Mobile phones (32 per cent) remain a popular screen for watching short-form video in lengths of 1-3 minutes, although PCs (32 per cent) are equally popular. When it comes to longer-form content of over 10 minutes in length, views by device were more even. Tablets (57 per cent) and connected TVs (53 per cent) saw a slightly higher percentage of views, followed by desktop (40 per cent) and mobile phones (33 per cent).
The report also reveals the continued growth of programmatic trading among premium broadcasters and publishers, as demonstrated by a sample of more than 40 European broadcasters using Ooyala Pulse SSP, the company’s programmatic trading technology. From the beginning of March 2015 through June 2015, these companies saw their eCPMs increase more than 25 per cent on average, while their collective programmatic advertising revenue grew 119 per cent.
The growth is accredited to the increase of programmatic direct deals. Deal ID transactions, which allow for one-to-one deals in a programmatic environment, grew at a monthly rate of 79 per cent in Q1 2015, and in Q2, deal IDs grew more than two times that rate, at 176 per cent.
Also in June 2015, eCPMs from programmatic direct deals were more than double those traded via marketplaces. Ooyala said this demonstrates that large brands and advertisers are more comfortable purchasing premium video inventory in private programmatic settings. In fact, eMarketer expects programmatic direct deals to reach $8.6bn (£5.5bn) in the US by 2016, representing 42 per cent of all programmatic ad spend.

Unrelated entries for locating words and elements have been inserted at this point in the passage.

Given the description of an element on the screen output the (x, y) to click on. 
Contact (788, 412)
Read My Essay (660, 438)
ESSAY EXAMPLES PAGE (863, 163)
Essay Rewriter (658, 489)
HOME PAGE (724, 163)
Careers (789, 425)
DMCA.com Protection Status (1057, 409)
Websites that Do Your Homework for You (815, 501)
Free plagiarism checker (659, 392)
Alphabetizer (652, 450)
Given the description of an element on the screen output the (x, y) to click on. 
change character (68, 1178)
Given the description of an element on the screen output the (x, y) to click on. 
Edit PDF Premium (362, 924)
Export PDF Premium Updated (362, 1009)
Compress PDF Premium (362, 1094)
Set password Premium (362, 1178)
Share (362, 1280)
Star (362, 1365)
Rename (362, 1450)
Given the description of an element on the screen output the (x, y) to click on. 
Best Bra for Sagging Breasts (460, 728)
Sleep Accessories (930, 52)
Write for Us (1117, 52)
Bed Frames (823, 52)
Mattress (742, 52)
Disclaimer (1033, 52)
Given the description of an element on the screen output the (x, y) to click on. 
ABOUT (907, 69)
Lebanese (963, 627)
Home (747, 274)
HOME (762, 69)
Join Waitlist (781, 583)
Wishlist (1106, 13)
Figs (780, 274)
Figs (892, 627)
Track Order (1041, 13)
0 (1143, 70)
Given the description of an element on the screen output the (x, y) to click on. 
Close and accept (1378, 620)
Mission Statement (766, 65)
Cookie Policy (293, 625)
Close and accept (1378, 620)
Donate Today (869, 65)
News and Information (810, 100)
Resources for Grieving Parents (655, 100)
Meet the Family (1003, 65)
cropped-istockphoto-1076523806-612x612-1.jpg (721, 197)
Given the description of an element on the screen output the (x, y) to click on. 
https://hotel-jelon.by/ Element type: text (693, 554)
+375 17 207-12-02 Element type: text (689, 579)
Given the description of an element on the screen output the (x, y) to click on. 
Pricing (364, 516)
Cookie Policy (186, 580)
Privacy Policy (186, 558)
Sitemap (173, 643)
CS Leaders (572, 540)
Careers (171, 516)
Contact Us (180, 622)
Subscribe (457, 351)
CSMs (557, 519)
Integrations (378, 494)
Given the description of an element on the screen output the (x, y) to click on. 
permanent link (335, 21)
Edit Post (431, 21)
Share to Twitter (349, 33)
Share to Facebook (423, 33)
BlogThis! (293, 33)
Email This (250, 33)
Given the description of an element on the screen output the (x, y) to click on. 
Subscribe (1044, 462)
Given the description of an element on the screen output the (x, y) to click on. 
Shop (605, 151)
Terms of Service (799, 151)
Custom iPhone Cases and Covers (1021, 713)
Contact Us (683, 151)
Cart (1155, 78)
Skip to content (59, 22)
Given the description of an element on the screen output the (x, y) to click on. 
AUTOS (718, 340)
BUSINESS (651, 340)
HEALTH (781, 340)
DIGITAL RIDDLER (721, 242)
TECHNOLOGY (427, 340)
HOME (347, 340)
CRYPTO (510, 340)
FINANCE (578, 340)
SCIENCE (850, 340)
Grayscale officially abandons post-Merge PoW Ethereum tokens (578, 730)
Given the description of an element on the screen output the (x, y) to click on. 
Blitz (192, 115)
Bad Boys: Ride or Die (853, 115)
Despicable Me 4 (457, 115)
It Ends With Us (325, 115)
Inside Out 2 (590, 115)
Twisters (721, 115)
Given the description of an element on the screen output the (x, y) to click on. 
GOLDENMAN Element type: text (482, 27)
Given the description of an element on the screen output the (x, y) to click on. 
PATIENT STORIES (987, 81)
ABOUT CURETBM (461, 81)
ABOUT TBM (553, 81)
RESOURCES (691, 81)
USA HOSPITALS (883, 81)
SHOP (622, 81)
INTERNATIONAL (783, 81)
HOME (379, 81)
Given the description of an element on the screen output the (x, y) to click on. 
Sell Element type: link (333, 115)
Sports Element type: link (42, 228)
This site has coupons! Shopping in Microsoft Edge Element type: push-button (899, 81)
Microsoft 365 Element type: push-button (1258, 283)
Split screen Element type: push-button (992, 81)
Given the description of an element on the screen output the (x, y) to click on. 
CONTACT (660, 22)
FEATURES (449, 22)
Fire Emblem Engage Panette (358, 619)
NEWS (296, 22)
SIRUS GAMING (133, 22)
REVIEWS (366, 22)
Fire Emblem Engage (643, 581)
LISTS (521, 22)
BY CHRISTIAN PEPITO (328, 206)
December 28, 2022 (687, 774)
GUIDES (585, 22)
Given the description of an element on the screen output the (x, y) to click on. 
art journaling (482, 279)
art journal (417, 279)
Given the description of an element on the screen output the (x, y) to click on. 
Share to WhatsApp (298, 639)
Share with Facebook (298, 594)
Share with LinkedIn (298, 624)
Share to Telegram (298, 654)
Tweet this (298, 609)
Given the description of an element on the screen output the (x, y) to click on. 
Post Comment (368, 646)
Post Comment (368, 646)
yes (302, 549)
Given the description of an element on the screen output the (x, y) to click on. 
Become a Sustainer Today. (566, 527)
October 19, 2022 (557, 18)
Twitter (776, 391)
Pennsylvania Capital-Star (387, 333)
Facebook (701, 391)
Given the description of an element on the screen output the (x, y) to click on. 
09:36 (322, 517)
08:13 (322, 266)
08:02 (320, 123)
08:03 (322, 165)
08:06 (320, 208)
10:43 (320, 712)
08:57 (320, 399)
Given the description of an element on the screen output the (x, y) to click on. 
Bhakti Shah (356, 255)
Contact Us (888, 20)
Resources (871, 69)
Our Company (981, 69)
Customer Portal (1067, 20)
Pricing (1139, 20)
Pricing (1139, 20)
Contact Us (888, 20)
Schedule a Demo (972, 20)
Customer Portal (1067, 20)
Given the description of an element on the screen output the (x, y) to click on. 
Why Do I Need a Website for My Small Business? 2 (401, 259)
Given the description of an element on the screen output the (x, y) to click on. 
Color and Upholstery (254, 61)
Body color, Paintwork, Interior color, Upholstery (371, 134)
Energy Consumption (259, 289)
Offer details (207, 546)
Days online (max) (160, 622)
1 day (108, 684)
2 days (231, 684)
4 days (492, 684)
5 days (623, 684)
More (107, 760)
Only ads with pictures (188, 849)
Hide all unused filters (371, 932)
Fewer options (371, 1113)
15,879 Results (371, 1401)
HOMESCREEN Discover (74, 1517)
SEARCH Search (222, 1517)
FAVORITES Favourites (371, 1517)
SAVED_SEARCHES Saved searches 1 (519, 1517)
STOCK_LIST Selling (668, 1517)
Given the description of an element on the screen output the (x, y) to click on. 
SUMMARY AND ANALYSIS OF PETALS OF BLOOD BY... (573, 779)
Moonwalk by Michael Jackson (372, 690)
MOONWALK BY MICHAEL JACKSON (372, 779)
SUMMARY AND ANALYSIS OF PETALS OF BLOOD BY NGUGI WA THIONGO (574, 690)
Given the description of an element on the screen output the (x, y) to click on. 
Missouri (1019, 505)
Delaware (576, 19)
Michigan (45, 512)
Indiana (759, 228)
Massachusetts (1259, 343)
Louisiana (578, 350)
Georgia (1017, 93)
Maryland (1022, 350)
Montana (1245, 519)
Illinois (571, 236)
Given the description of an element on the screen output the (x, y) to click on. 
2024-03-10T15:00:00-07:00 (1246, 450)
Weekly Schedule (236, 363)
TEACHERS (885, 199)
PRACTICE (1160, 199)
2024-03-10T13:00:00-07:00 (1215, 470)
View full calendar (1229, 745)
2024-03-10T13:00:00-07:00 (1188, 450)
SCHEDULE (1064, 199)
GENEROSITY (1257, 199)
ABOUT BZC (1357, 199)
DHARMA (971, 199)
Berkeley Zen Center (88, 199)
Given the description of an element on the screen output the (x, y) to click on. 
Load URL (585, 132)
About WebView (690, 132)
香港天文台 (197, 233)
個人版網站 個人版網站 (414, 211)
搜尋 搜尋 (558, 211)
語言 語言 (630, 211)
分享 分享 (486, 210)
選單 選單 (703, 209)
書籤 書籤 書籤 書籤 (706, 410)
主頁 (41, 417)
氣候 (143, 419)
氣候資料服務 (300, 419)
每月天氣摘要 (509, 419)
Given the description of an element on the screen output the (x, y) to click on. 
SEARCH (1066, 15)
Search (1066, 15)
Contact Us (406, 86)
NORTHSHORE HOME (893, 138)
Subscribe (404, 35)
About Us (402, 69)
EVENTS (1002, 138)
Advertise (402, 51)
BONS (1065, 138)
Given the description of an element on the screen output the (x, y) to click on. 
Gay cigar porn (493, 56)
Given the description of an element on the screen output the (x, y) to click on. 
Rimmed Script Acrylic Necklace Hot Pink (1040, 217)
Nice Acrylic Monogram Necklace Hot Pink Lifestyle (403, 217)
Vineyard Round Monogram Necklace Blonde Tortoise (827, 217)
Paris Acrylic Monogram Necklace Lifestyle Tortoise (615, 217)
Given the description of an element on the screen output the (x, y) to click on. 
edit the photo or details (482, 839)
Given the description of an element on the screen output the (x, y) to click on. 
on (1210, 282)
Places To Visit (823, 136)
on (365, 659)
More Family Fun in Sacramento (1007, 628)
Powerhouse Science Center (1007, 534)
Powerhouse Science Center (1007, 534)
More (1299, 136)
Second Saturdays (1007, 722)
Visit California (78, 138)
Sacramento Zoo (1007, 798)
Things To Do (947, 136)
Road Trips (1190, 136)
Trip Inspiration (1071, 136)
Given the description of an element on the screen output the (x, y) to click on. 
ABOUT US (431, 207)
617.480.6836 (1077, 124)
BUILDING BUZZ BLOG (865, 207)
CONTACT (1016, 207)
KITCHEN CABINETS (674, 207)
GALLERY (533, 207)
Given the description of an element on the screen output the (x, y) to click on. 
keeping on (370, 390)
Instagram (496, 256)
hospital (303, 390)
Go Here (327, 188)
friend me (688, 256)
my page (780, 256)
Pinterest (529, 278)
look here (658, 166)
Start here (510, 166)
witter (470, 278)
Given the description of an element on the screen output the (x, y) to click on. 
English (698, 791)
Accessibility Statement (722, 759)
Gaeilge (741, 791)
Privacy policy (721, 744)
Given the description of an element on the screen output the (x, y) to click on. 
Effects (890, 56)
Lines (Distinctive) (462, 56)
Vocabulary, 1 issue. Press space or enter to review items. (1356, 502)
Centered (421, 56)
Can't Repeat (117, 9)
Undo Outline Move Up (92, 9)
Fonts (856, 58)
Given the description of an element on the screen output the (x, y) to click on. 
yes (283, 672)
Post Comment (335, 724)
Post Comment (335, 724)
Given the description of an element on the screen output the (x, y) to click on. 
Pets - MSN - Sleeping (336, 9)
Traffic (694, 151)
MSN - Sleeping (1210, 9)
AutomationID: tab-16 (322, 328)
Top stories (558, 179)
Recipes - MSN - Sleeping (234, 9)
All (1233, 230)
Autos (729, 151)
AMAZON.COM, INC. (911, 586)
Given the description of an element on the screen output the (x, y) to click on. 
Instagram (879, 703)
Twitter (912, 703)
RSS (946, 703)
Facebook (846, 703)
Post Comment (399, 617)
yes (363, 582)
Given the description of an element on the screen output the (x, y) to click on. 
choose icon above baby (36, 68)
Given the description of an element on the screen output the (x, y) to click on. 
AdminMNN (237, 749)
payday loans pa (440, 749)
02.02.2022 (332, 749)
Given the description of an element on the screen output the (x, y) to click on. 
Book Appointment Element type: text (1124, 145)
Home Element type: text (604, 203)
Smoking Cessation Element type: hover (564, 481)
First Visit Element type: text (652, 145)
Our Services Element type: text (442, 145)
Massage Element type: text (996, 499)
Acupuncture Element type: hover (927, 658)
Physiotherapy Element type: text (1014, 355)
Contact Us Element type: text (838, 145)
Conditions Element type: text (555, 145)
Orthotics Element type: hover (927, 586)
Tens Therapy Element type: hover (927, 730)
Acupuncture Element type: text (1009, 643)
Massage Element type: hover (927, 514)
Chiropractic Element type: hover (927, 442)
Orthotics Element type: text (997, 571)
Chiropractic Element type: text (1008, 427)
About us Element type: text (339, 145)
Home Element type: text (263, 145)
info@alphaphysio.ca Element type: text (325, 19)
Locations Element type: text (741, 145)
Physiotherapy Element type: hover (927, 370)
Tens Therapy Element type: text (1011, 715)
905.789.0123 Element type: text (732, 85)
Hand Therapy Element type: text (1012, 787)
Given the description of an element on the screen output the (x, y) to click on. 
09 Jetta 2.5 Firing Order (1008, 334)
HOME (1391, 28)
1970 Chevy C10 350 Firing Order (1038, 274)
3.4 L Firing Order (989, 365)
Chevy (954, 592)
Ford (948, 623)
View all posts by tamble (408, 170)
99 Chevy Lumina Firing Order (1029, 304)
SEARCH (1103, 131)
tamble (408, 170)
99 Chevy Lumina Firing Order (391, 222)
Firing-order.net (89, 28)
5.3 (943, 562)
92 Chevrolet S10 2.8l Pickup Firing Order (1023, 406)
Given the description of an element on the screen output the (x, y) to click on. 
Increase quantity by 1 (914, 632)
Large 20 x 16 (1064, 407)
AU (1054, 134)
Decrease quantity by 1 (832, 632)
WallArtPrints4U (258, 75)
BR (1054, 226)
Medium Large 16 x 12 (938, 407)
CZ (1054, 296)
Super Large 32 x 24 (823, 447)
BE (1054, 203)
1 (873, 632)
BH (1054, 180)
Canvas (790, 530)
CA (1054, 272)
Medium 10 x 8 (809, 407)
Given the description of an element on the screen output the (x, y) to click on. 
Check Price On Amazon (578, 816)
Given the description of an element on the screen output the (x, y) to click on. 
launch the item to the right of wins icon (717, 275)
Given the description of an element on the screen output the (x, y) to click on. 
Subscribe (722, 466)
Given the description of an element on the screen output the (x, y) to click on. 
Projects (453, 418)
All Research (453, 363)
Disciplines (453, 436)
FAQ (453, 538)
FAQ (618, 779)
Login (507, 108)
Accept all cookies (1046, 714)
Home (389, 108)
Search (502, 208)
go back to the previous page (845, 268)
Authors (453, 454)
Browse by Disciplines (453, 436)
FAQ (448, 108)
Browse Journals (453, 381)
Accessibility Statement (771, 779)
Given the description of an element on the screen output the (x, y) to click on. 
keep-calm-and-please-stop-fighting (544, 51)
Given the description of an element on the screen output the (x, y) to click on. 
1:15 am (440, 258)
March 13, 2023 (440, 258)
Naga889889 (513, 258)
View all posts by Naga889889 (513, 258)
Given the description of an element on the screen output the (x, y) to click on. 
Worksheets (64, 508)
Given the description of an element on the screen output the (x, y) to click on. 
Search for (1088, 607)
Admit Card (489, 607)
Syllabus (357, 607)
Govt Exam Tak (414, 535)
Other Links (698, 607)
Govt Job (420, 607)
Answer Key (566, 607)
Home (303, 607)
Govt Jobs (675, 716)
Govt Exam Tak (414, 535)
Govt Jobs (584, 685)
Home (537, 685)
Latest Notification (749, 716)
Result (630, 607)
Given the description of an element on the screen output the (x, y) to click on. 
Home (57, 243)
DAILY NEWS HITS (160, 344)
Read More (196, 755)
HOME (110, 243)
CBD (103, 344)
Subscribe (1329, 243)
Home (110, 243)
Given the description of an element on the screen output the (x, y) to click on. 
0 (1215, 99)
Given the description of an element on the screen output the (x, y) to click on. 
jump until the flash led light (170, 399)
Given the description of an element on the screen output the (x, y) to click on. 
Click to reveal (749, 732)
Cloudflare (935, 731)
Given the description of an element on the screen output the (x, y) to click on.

“It's all about mobile,” said Ooyala principal analyst, Jim O’Neill. “From the array of devices on which we watch TV to the way the industry has begun to treat ad inventories, all signs point to mobile as the key to a bigger, better TV business. This quarter’s growth of broadband subscribers and the corresponding loss of pay-TV subscribers, paired with the increase of digital ad spend by brands and agencies is the evidence that business models, budgets and strategies from broadcasters to advertisers are changing dramatically to align with viewer behaviour.”
The report reflects the anonymised online video metrics of the vast majority of Ooyala’s 500-plus customers, whose collective audience numbers hundreds of millions of viewers across the world, enabling Ooyala to capture 3.5bn analytics events each day.
In 2014, the company ingested and transcoded over 100m minutes of video. That content was delivered to over 220m unique users around the world, who played over 10bn streams, comprising almost 30bn hours of video. Over the course of the year, Ooyala managed inventory for 30bn video ad impressions, and delivered over 11bn ads.